Appellation des assemblées de copropriété : assemblée générale, spéciale, et deuxième.  

 

On a tendance à lire dans la pratique plusieurs appellations : assemblée générale ordinaire, assemblée extraordinaire, annuelle, ou spéciale. Les textes ne prévoient pourtant que trois catégories : les assemblées générales, les assemblées spéciales, et les assemblées deuxième.  


Les assemblées générales : par définition littérale, elles concernent tous les copropriétaires. Toute copropriété doit réunir chaque année, une assemblée « générale » (article 7 du décret du 17 mars 1967). Le syndic qui ne convoque pas cette assemblée annuellement engage sa responsabilité civile et peut-être condamné à réparer le préjudice qui en résulte (Cass., 3 Civ, 7 février 1990). En pratique, les syndics qualifient cette assemblée « d’ordinaire », par opposition aux assemblées générales « extraordinaires », qui désignent sous cette terminologie, toutes les assemblées convoquées en sus de l’assemblée générale annuelle. Ainsi, une assemblée convoquée à la demande d’un copropriétaire qui souhaite réaliser des travaux personnels touchant les parties communes – si elle intervient en sus de l’assemblée générale annuelle – devient une assemblée « extraordinaire ».

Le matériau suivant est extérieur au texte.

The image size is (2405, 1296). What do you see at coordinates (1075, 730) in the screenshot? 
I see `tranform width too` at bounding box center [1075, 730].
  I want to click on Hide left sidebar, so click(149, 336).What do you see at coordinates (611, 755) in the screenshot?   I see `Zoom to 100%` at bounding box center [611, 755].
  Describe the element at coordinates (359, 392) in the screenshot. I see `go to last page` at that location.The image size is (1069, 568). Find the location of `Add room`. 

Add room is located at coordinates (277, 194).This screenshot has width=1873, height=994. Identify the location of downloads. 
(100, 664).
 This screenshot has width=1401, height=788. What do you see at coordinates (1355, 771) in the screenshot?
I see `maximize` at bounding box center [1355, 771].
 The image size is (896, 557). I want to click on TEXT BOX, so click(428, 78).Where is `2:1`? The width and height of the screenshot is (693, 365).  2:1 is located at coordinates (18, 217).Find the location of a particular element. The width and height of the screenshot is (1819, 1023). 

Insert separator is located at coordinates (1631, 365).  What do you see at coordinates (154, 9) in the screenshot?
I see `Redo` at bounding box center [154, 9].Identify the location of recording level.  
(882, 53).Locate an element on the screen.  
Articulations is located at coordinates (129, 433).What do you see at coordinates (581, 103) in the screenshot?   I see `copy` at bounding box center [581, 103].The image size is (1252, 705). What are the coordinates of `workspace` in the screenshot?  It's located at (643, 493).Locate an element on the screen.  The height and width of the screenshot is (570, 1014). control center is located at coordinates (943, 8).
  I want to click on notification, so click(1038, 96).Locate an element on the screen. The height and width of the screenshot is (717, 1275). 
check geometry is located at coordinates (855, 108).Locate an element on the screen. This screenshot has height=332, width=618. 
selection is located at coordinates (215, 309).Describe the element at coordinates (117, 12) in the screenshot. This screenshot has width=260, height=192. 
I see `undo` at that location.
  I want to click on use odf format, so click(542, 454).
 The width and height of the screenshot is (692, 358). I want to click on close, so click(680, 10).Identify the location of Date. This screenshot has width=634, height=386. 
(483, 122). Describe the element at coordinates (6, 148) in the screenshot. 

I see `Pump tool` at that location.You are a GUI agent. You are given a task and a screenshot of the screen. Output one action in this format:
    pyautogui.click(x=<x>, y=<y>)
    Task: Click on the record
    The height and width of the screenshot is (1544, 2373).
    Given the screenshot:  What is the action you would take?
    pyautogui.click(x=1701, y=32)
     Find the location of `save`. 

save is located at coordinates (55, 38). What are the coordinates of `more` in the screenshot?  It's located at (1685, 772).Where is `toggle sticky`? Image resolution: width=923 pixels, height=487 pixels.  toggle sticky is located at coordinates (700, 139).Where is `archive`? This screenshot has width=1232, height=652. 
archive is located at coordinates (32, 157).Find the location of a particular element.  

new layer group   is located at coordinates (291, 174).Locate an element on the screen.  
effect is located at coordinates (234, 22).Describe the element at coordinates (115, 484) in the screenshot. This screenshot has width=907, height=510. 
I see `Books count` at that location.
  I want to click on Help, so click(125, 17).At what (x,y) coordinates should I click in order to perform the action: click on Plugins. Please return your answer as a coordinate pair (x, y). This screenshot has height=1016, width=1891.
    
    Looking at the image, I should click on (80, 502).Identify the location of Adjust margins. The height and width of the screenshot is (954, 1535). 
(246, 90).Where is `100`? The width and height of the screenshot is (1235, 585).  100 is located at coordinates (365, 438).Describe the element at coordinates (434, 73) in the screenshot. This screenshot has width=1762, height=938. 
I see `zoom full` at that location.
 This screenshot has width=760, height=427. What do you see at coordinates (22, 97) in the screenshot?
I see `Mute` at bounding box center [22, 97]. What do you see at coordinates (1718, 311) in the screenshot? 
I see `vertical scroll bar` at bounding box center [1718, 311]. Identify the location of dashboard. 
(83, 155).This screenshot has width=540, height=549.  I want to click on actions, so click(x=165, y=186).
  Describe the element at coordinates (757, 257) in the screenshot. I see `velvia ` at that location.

Les assemblées spéciales : cette catégorie d’assemblée spécifique est prévue dans deux cas : celui de la création de charges spéciales par le règlement de la copropriété. L’article 24 al 4  vise le cas où certains copropriétaires seulement soit participent à des dépenses d’entretien d’une partie de l’immeuble, soit à des dépenses d’entretien et de fonctionnement d’un élément d’équipement. La convocation d’une assemblée spéciale n’est donc justifiée que s’il y a spécialisation des charges, le règlement de la copropriété devant le prévoir expressément (CA Aix-en-Provence, 22 avril 1969).  Le second cas est celui de la création de parties communes spéciales ; toutefois, est encore discuté le fait de savoir si ce sont des assemblées spéciales ou simplement une spécialisation des votes au sein de l’assemblée générale (RD Imm, 1988). Les actes de disposition de parties communes spéciales relèvent de la compétence d’une assemblée dite spéciale, à la majorité de l’article 26. Toutefois, il a été jugé que la décision d’aliéner une partie commune spéciale, relevait de l’assemblée générale et non d’une assemblée spéciale, dans la mesure où elle nécessite la création d’un lot comportant à la fois une quote-part dans les parties communes générales, et une quote-part dans les parties communes spéciales (CA Paris, 23e ch B, 4 sep.2008).


Enfin, il existe des assemblées spéciales résultant de textes spéciaux :


                      –  la création de syndicats secondaires (article 27 al 1) 

                      –    la scission de copropriété (article 28 al 1)

                     –     l’aliénation du droit de surélever (article 35 al 2)

                    –      la reconstruction de l’immeuble (article 38 al 1)


On le voit, une assemblée générale spéciale est un cas bien particulier qui ne saurait être assimilé à l’assemblée communément appelée « extraordinaire ».


Les assemblées “deuxièmes” : ce sont les assemblées prévues par l’article 19 du décret du 17 mars 1967, qui résultent du second vote prévu par l’article 25-1 : si le projet de résolution ne recueille pas au moins le tiers des voix de tous les copropriétaires, une nouvelle assemblée est alors convoquée pour statuer à la majorité 24. Son délai de convocation peut être ramené à 8 jours[i]


Le cas des assemblées convoquées pour les travaux d’urgence : il s’agit de l’urgence visée par l’article 37 du décret du 17 mars 1967, qui concerne « les travaux nécessaires à la sauvegarde de l’immeuble » ; c’est encore ici une « assemblée générale » qui est convoquée par le syndic, dans le cadre d’un délai d’urgence[i]

 

 

 

 


[i] Rappel : en cas d’urgence, le délai légal de l’article 9 alinéa 2 de 21 jours n’a plus à être respecté ; aucun délai n’est alors prévu par la loi : l’opportunité de convoquer d’urgence, ainsi que le délai de convocation sont appréciés par le syndic en fonction des circonstances de chaque cas d’espèce. En cas de difficulté à apprécier la notion d’urgence, les tribunaux apprécient souverainement (Cass. 3e  Civ 30 mars 2005).